The petition for a writ of certiorari should be denied.

Respectfully submitted.

THEODORE B. OLSON
Solicitor General

JOHN A. ROGOVIN
General Counsel
RICHARD K. WELCH
Associate General Counsel
JOHN E. INGLE
Deputy Associate General
Counsel
NANDAN M. JOSHI
Counsel
Federal Communications
Commission

MARCH 2003

1 Contrary to petitioner's assertions, Bowen v. Georgetown University Hospital, 488 U.S. 204 (1988), casts no doubt on the courts' equitable discretion to decline to vacate orders that are found deficient under the APA. See Pet. 9, 10, 15; see also Br. of Resps. Focal Corporation, et al. 9. In Bowen, this Court held that an agency cannot promulgate retroactive rules "unless that power is conveyed by Congress in express terms." 488 U.S. at 208. Nothing in Bowen speaks to whether a court possesses the equitable discretion not to vacate an agency's order when the rationale supporting the order is found to be inadequate. Nor does Bowen or any other decision of this Court suggest that a court, in exercising such discretion, cannot consider the consequences for the regulatory regime of an agency's inability to apply any new rule retroactively. Cf. Romero-Barcelo, 456 U.S. at 312 (instructing that courts should "pay particular regard for the public consequences" of a grant of equitable relief).

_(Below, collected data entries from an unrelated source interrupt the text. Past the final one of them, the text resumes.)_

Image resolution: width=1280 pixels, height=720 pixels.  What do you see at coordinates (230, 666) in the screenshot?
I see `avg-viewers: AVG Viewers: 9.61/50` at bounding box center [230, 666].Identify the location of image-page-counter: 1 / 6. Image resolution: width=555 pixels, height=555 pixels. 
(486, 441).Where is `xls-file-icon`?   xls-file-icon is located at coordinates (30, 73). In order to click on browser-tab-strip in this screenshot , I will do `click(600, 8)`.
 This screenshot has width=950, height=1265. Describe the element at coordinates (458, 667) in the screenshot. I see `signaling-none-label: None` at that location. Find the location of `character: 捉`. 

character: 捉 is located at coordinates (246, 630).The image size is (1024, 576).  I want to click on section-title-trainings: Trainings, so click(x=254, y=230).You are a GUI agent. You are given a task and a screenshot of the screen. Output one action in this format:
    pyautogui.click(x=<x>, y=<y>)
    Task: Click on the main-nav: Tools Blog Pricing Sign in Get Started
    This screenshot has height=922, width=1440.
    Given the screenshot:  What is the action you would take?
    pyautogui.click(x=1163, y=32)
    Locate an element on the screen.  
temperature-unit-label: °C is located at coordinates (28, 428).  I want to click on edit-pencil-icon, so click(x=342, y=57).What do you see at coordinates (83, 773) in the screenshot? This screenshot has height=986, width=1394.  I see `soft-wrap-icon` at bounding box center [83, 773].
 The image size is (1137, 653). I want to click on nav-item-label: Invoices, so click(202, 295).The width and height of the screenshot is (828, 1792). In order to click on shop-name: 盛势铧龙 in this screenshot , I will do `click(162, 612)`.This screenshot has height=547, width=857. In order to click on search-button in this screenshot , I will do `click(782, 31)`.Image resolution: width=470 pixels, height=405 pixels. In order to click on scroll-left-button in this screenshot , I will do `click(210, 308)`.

2 This Court has not resolved whether an agency's interpretation of its statutory authority should be accorded judicial deference. See California Dental Ass'n v. FTC, 526 U.S. 756, 765-766 (1999); see also Mississippi Power & Light Co. v. Mississippi ex rel. Moore, 487 U.S. 354, 381-382 (1988) (Scalia, J., concurring) (explaining why such deference is warranted). No such question was presented in United States v. Mead Corp., 533 U.S. 218 (2001), a decision on which petitioner purports to rely. See Pet. 8-9, 10-11, 15. Nor is there any basis for petitioner's characterization of this case as Mead's "doctrinal companion." Pet. 8.

3 Petitioner suggests (Pet. 16-17, 21-22) that this Court's review is necessary to resolve inconsistencies in the D.C. Circuit's own decisions concerning whether to vacate agency orders found deficient under the APA. This Court does not sit to resolve intracircuit conflicts. See Wisniewski v. United States, 353 U.S. 901 (1957) (per curiam). In any event, as the denial without dissent of petitioner's request for rehearing en banc suggests, the law in the D.C. Circuit is settled, notwithstanding that some of its judges have disagreed with that law. See Milk Train, Inc. v. Veneman, 310 F.3d 747, 756-758 (D.C. Cir. 2002) (Sentelle, J., dissenting); Checkosky v. SEC, 23 F.3d 452, 490-493 (D.C. Cir. 1994) (Randolph, J., dissenting in part).